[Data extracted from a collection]
▬▬▬▬▬▬▬▬▬▬

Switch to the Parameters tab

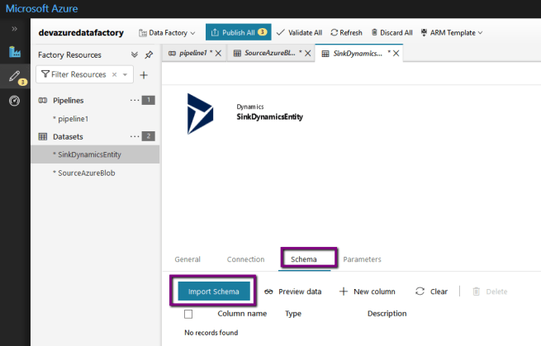[x=362, y=259]
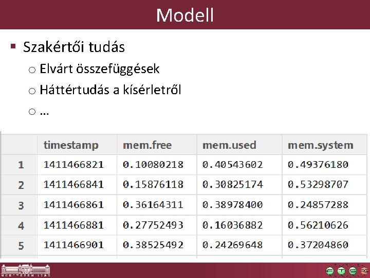Image resolution: width=370 pixels, height=278 pixels.
Task: Click the Háttértudás a kísérletről sub-bullet
Action: click(110, 90)
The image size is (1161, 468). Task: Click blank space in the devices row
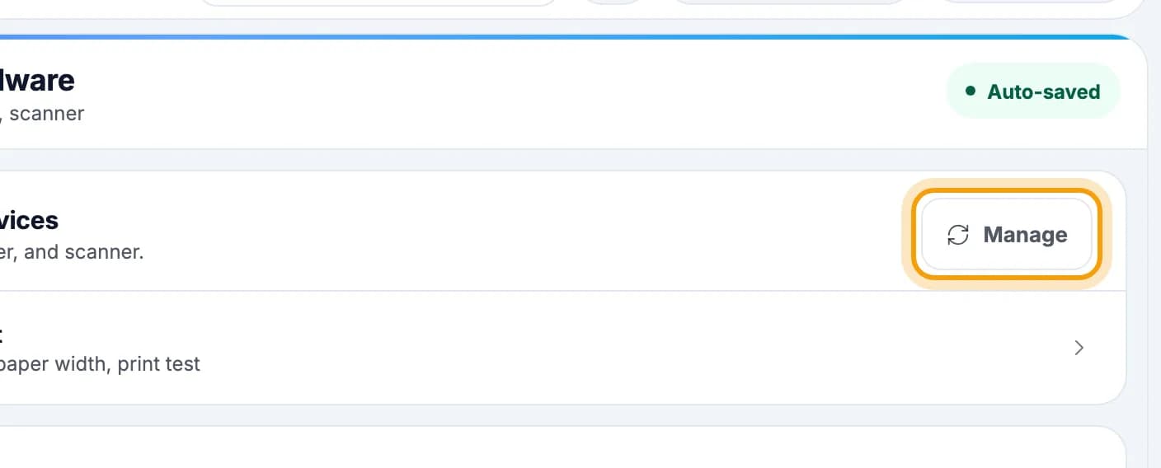click(x=528, y=232)
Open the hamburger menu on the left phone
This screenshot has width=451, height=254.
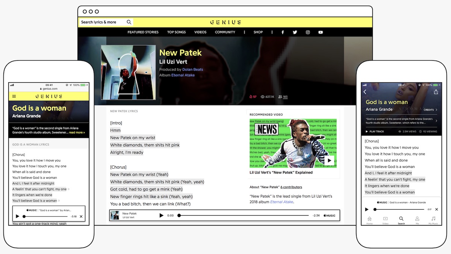[14, 96]
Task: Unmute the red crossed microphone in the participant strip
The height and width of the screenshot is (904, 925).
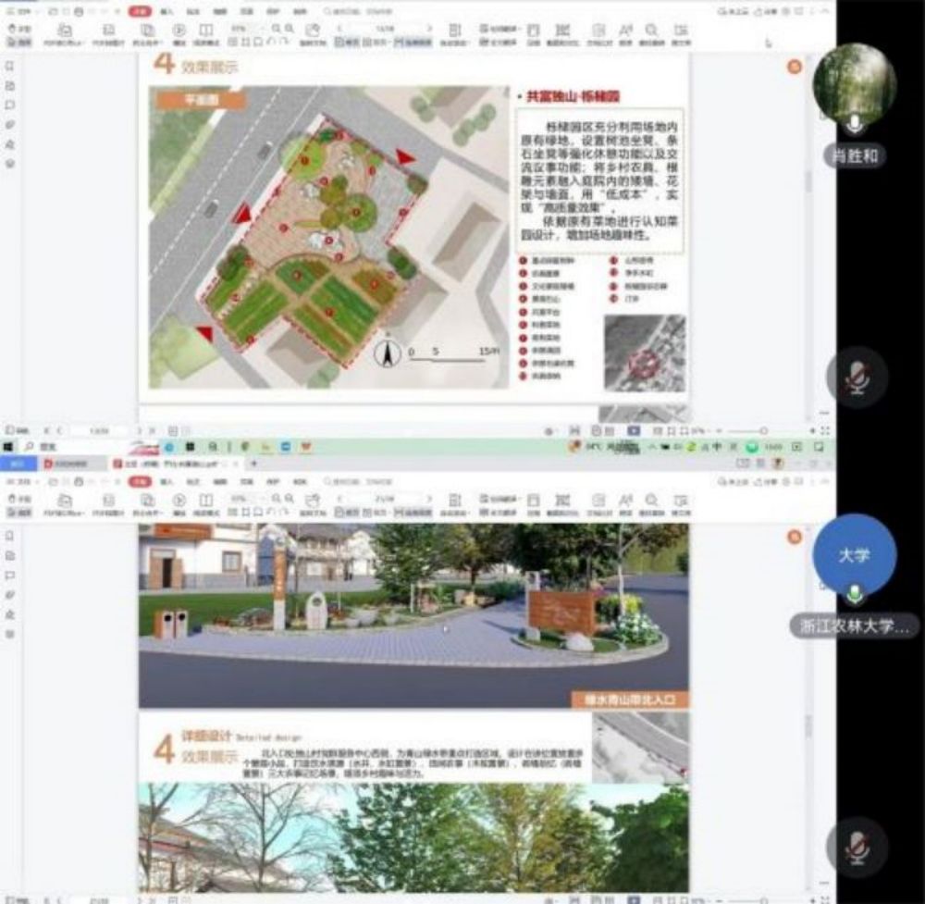Action: 857,377
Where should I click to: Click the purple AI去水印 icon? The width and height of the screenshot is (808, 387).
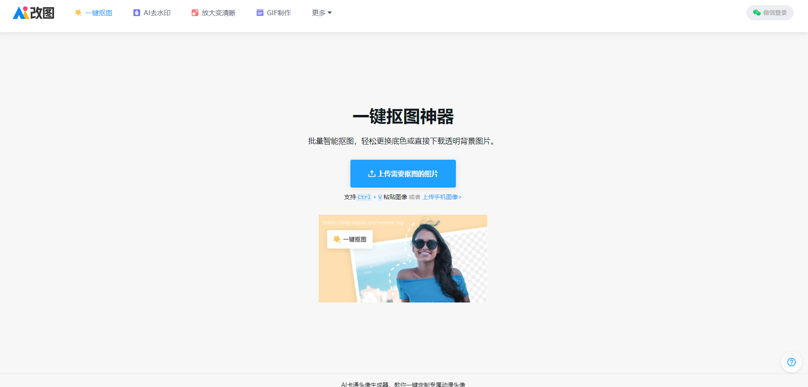tap(136, 13)
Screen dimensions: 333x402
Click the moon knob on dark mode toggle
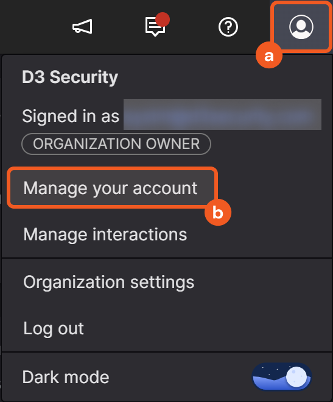click(296, 376)
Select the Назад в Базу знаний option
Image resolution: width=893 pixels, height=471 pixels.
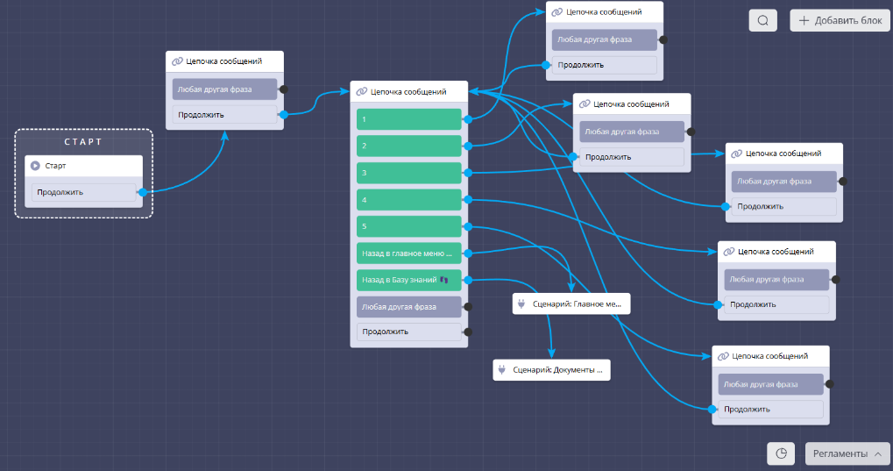(x=403, y=281)
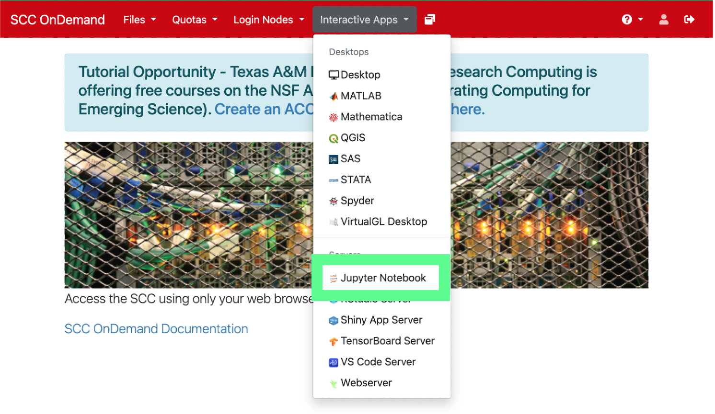This screenshot has width=715, height=414.
Task: Open the Quotas dropdown
Action: coord(195,20)
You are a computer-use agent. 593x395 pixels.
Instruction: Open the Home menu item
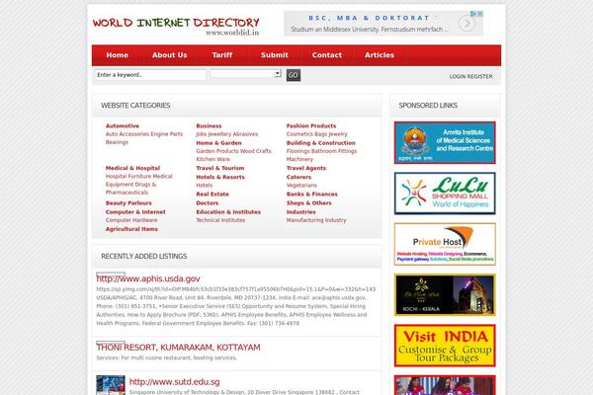[x=117, y=55]
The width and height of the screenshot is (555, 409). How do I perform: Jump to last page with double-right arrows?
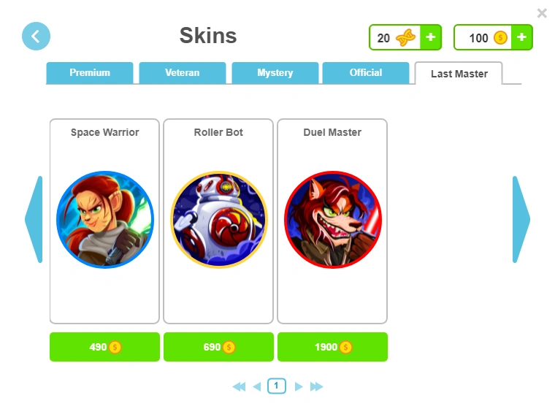click(x=316, y=386)
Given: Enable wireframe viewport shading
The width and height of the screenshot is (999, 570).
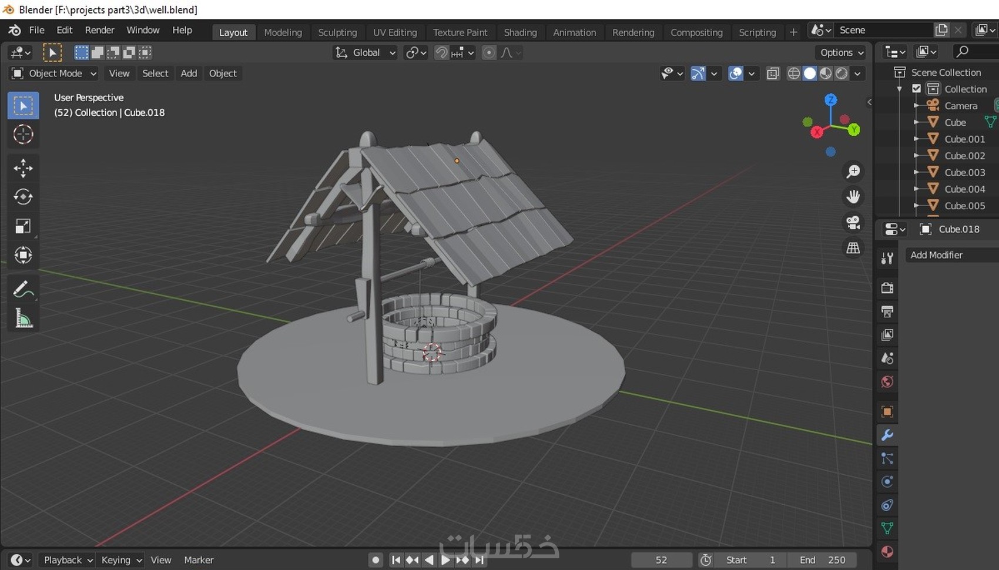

▬▬▬▬▬▬▬▬▬▬

* **What is required**: Write the data above out again exactly, minus its pictures.

* **Output below**:
Switch to the Parameters tab

[x=362, y=259]
Image resolution: width=370 pixels, height=278 pixels.
Task: Click the Háttértudás a kísérletről sub-bullet
Action: click(110, 90)
The image size is (1161, 468). Task: Click blank space in the devices row
click(x=528, y=232)
Open the hamburger menu on the left phone
This screenshot has width=451, height=254.
[14, 96]
Task: Unmute the red crossed microphone in the participant strip
The height and width of the screenshot is (904, 925).
Action: 857,377
Where should I click to: Click the purple AI去水印 icon? The width and height of the screenshot is (808, 387).
tap(136, 13)
Screen dimensions: 333x402
Click the moon knob on dark mode toggle
click(296, 376)
Select the Назад в Базу знаний option
Image resolution: width=893 pixels, height=471 pixels.
(x=403, y=281)
This screenshot has width=715, height=414.
Task: Open the Quotas dropdown
Action: coord(195,20)
You are a computer-use agent. 593x395 pixels.
Instruction: Open the Home menu item
[x=117, y=55]
The width and height of the screenshot is (555, 409). How do I perform: Jump to last page with double-right arrows?
click(x=316, y=386)
Given: Enable wireframe viewport shading
The width and height of the screenshot is (999, 570).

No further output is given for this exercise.